下午,林家小院。
饱餐一顿后,周桂香只觉得浑身是劲儿,连带着看院子里那堆竹篾都觉得格外亲切。
周桂香招呼着晚秋和张春燕,
“春燕,你身子重,就在这儿坐着,帮着整理篾片,刮刮毛刺就成,别累着,
晚秋,你也是,你编那些伤神的要格外注意休息,家里有娘呢!”
因着那批周桂香和张春燕编的竹编也见到了铜板,周桂香这会儿对自己的手艺可是格外自信。
张春燕哪肯真闲着,她觉得自己今儿精神头格外足,定是双胎带来的喜气和中午那顿肉的功劳,连忙道,
“娘,我没事,坐着也是坐着,编点简单的篮子篓子没问题!”
晚秋自然比周桂香还有劲。
中午对账时,听到那些精巧的竹编竟卖出了三百多文的高价,她心里高兴极了,巴不得再长一双手出来编竹编。
翰墨轩掌柜的认可,是对她手艺和心思的肯定,也意味着这条路可以继续走下去。
不过眼下最要紧的,还是那位周小姐的订单。
晚秋默默算着日子,
今天是二月四,交货日是二月十二,满打满算只剩八天。
五个挎包,已经完成了四个,最后一个骨架也快好了,只剩下最后的打磨,组装背带和细节装饰。
但周小姐还额外订了十五个不同的小装饰。
这些小玩意儿虽小,却极费工时和眼力,必须做得精巧别致才行。
想到这里,晚秋不敢耽搁,立刻动手。
她坐在光线最好的窗边,手指不停,纤细的竹篾在她手中好似有了生命,一点点编织出挎包最后的轮廓。
晚秋的神情专注宁静,完全沉浸在手艺的世界里。
另一边,林清河也没有闲着。
南房里,正独自一人,扶着那副胁窝架子,一点一点地尝试站立。
与之前那个固定的竹架不同,这副新架子给了他更多主动发力的空间。
林清河能清晰地感觉到,当自己努力调动腰腹和腿部的力量时,胁窝处传来的不仅仅是支撑,还有一种微微的,带着酸胀的通感,
就像是淤塞已久的河道,正被一股细细的水流艰难地冲刷着。
这个过程异常辛苦,不一会儿他就满头大汗,脸色发白,但那双总是温和带笑的眼里,却闪烁着前所未有的坚定光芒。

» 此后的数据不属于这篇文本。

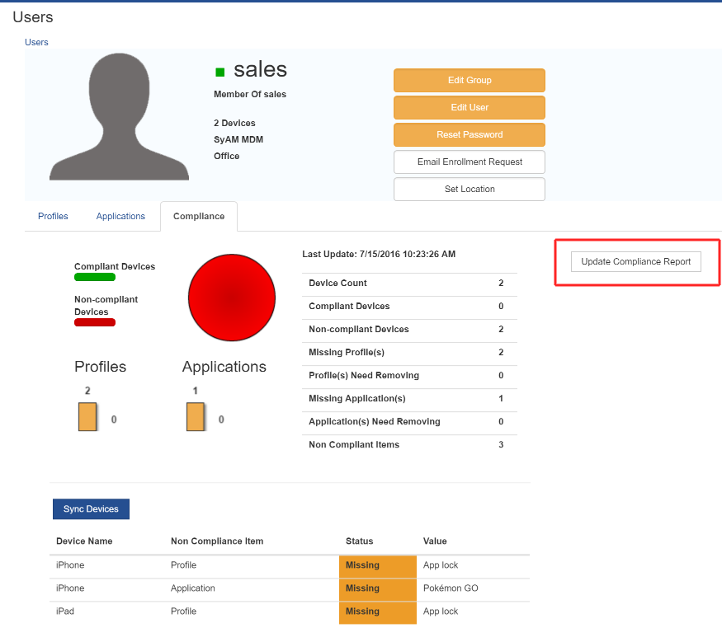Select the Compliance tab
Image resolution: width=722 pixels, height=642 pixels.
click(x=198, y=216)
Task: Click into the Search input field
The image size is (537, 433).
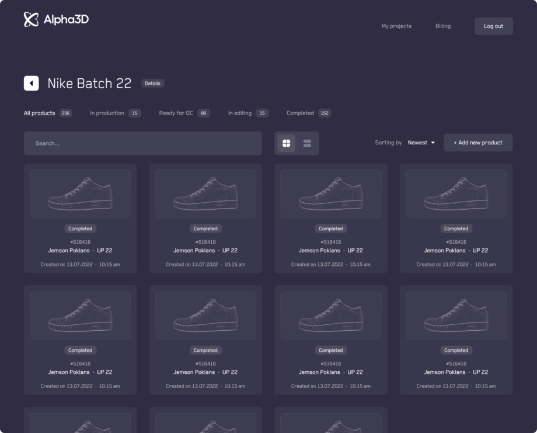Action: pos(143,143)
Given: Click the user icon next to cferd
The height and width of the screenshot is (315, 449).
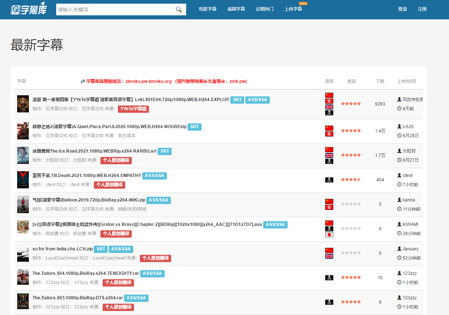Looking at the screenshot, I should [x=399, y=175].
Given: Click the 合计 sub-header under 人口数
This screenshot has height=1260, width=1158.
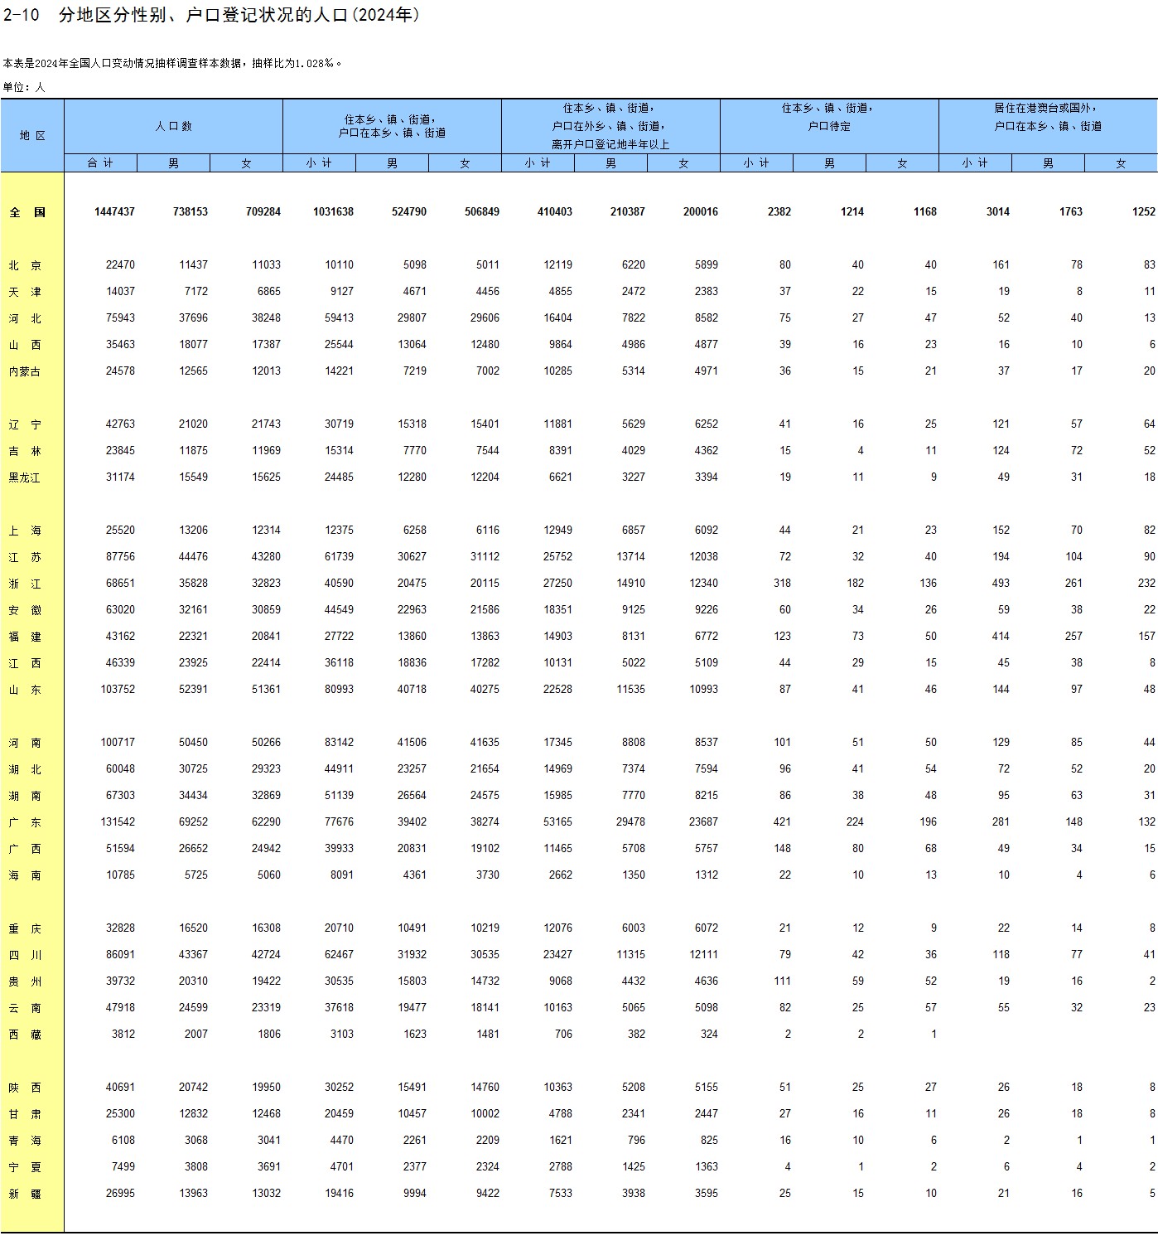Looking at the screenshot, I should click(x=100, y=163).
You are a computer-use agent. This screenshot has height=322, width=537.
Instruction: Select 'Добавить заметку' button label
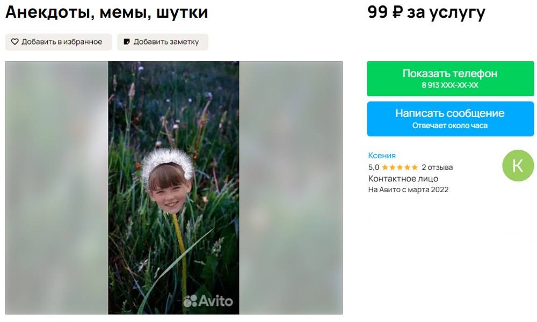pos(166,42)
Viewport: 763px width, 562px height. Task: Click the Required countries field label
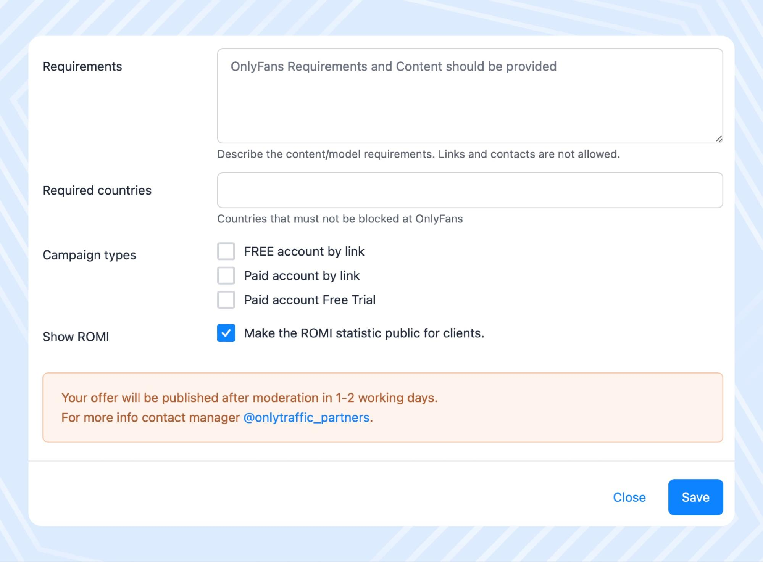[x=97, y=190]
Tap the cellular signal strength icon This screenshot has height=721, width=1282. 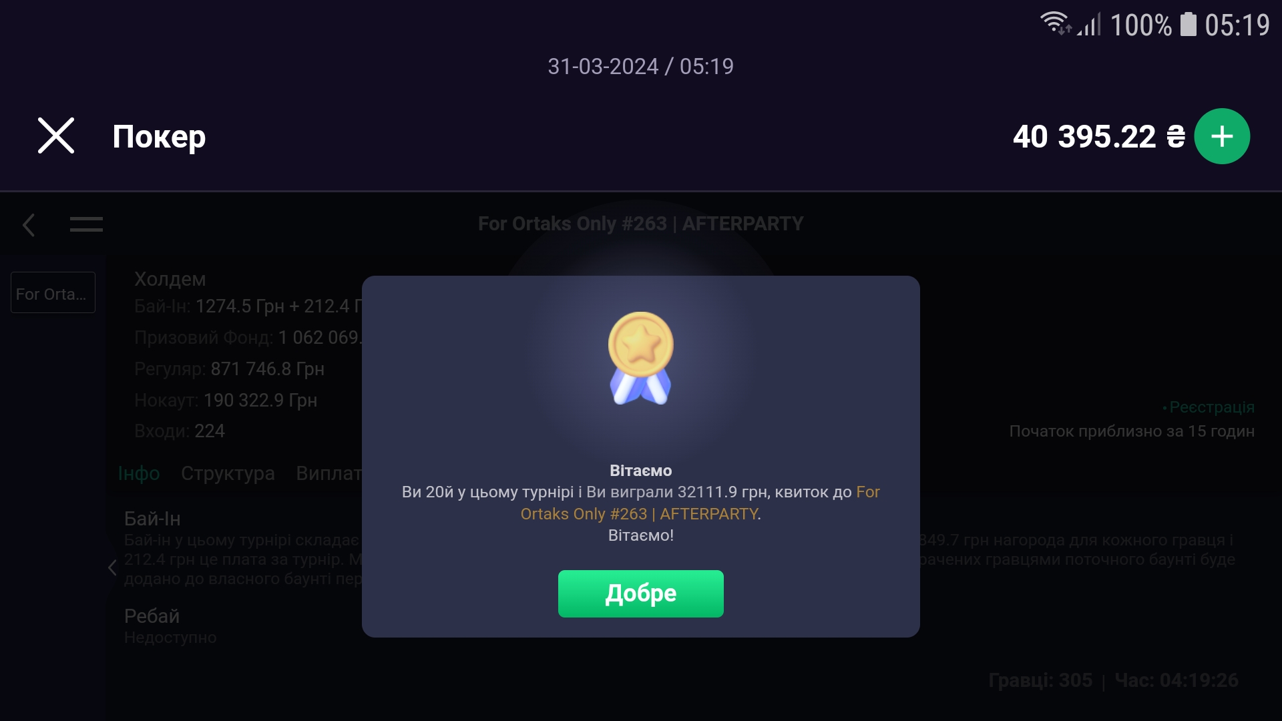(x=1090, y=25)
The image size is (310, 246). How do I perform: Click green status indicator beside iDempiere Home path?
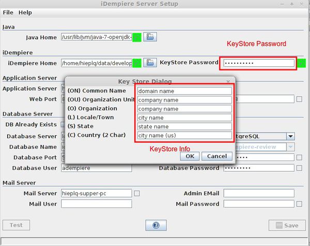tap(136, 63)
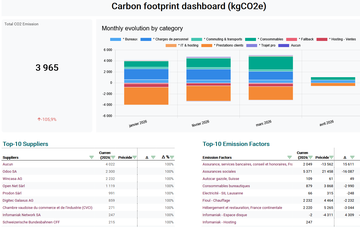Open the Δ filter in Emission Factors table

pos(352,157)
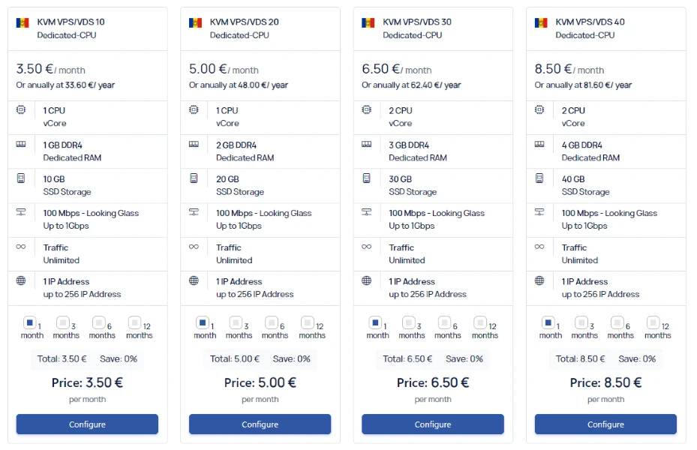Click the KVM VPS/VDS 20 plan title
This screenshot has width=697, height=450.
(244, 22)
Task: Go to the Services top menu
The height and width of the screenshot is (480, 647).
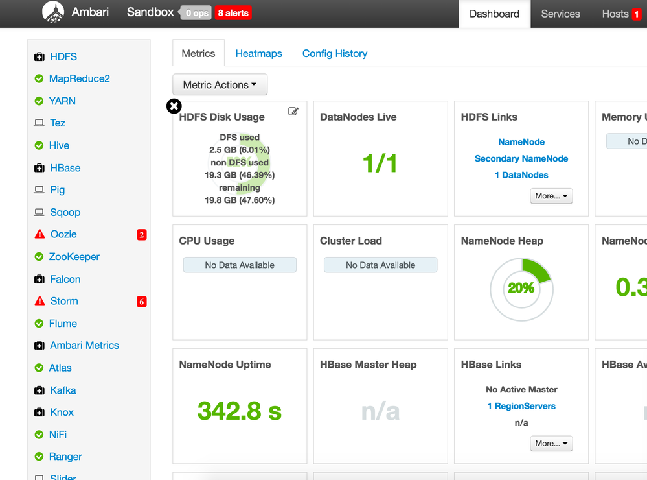Action: (560, 14)
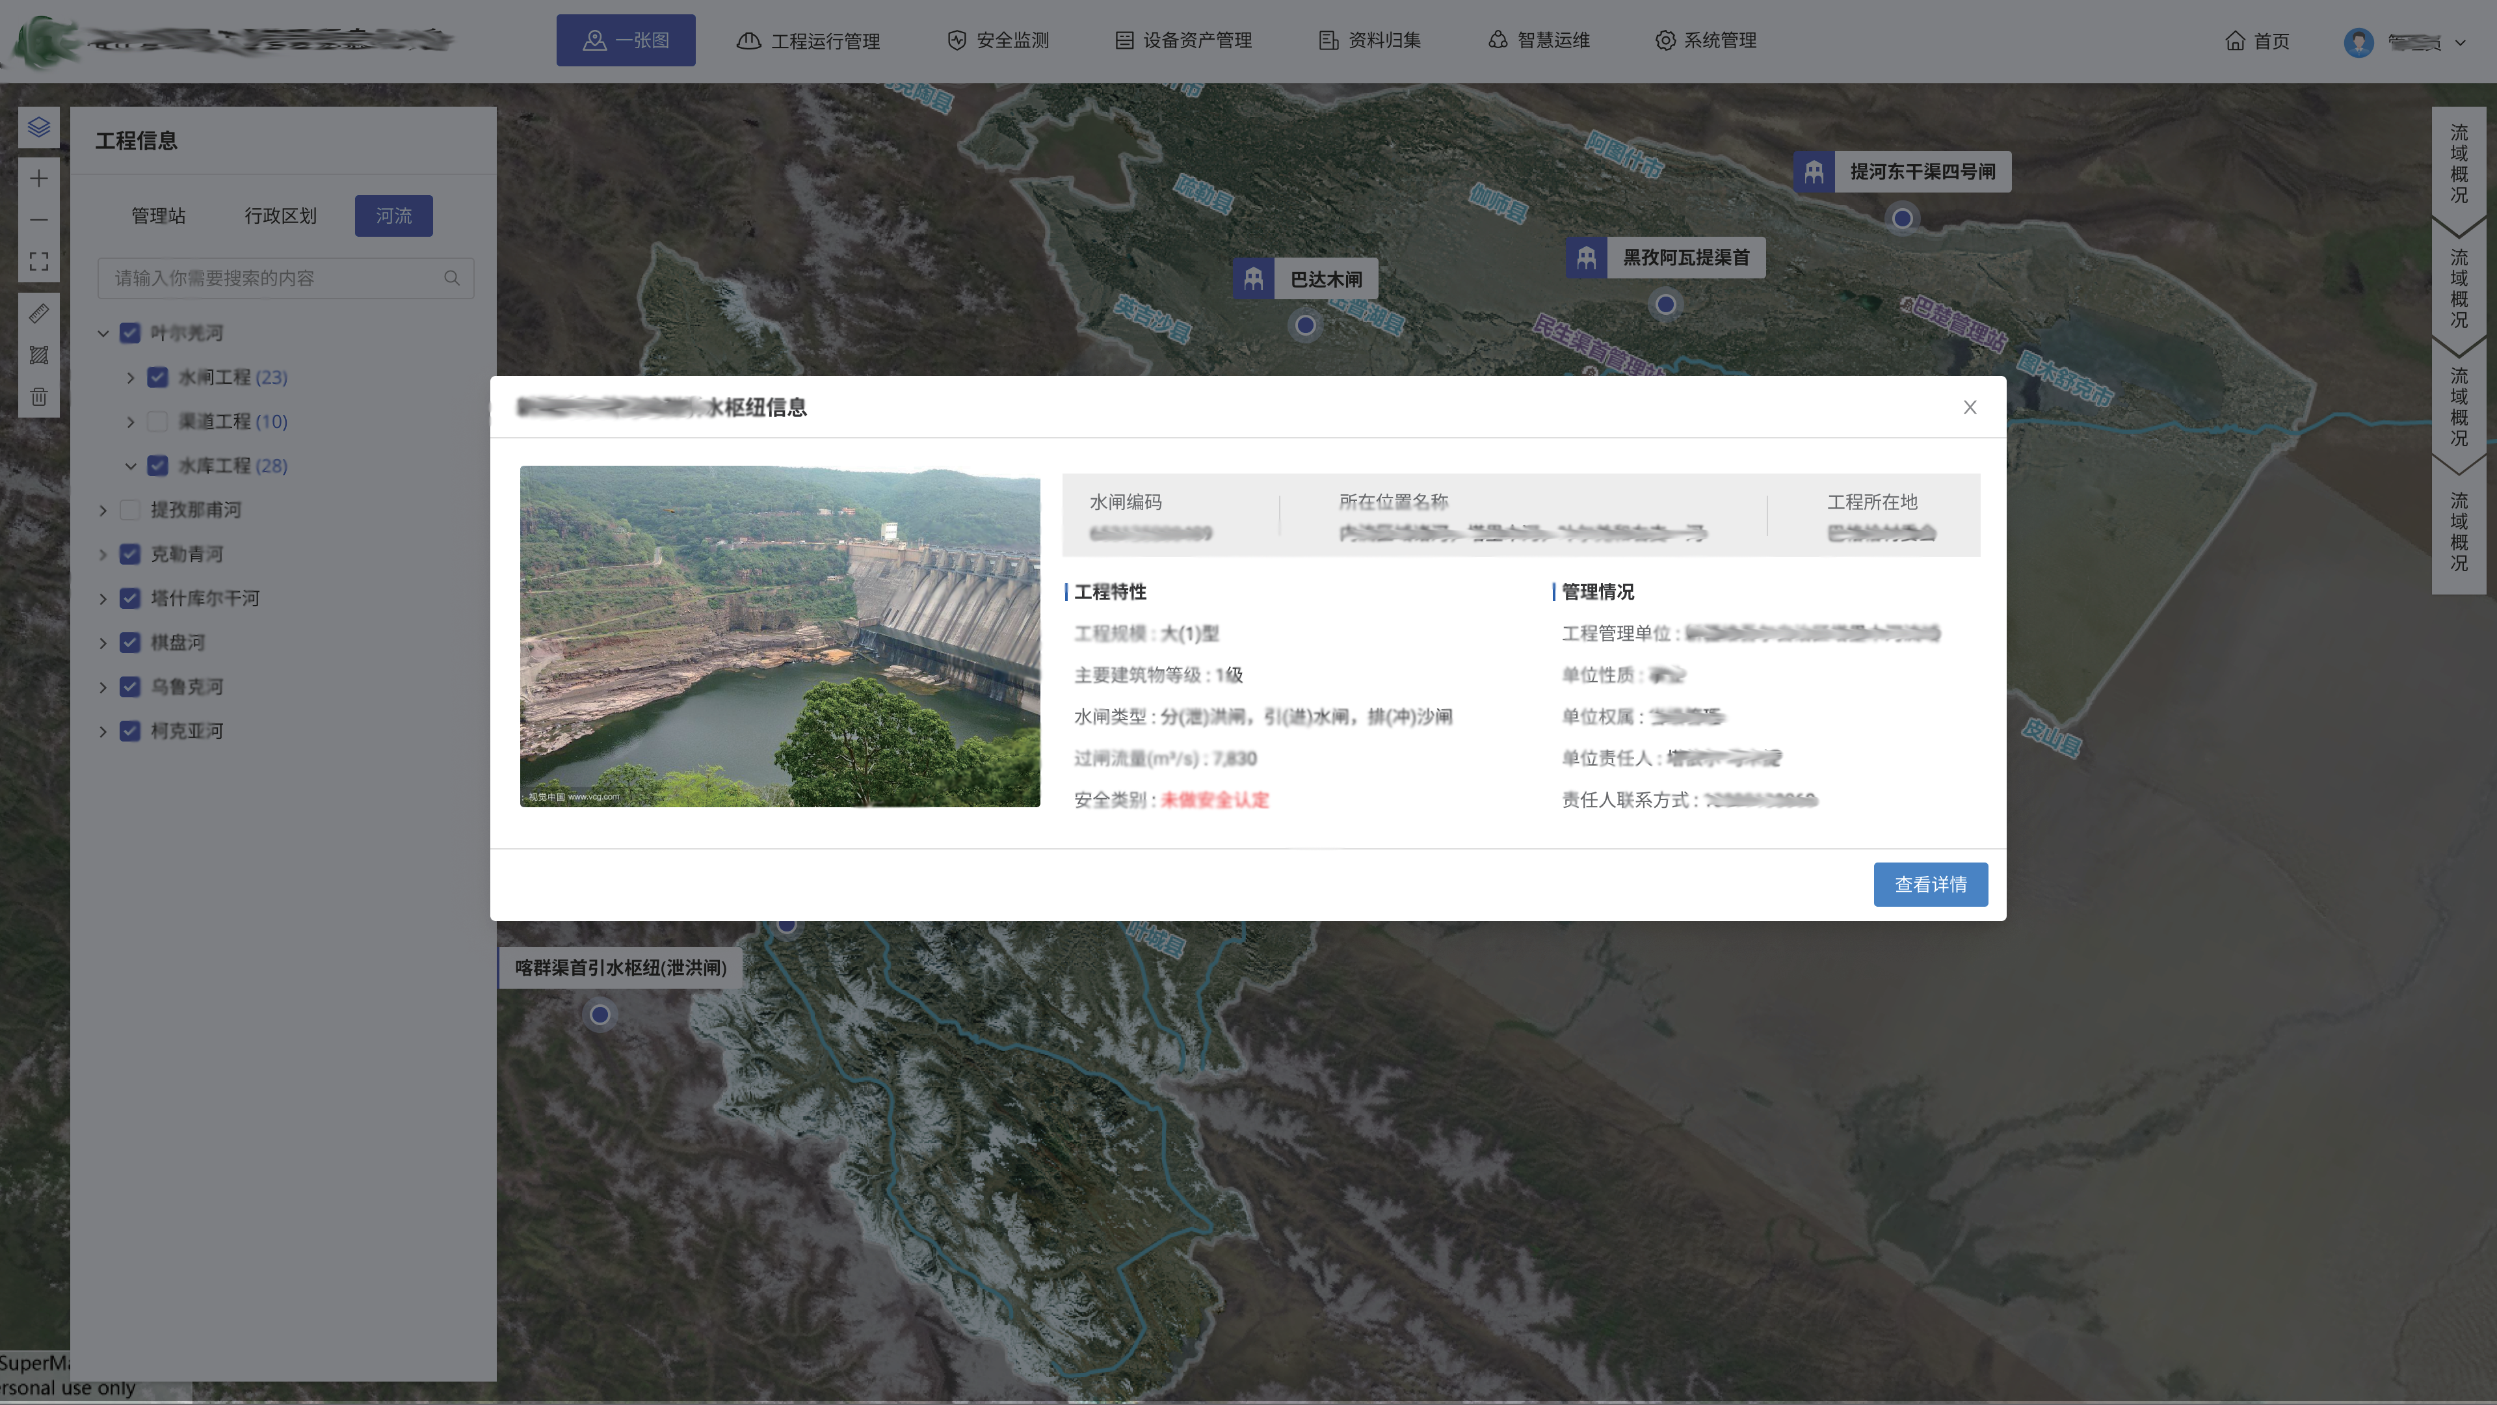The image size is (2497, 1405).
Task: Select the ruler measure tool
Action: (39, 313)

他能站起来了,哪怕只是依靠工具,哪怕时间还很短,但这已是天大的进步。
他相信,只要坚持下去,总有一天,他能真正靠自己的双脚,走到晚秋身边,走到爹娘面前,走到更远的地方去。
日子如水般流淌。
林家的生活恢复了往日的忙碌节奏,却又因着新添的进项和希望,而显得格外充实。
林茂源和林清舟下午去了地里,查看冬小麦的长势,提前规划春耕的活计。
林清山则推着独轮车,一趟趟地从村后拉回黄泥和土坯,后院那间未来的兔屋和仓房,在他吭哧吭哧的努力下,渐渐有了雏形。
正屋里,周桂香,张春燕和晚秋手中的竹篾几乎没停过。
基础的竹篮竹篓不断成型,被整齐地码放在角落,那是家里稳定的基本盘。
而晚秋手边,那第五个挎包已经完成了主体,正在进行最后的收口和装饰,旁边一个小笸箩里,
已经躺着几只编好的,栩栩如生的竹编小蝴蝶和小花,那是订单里的小配饰。
南房里,林清河每日雷打不动地练习站立和短距离挪动。
他不再总是待在屋里,天气好的时候,也会扶着架子,慢慢挪到院子里,晒晒太阳,看看家人忙碌。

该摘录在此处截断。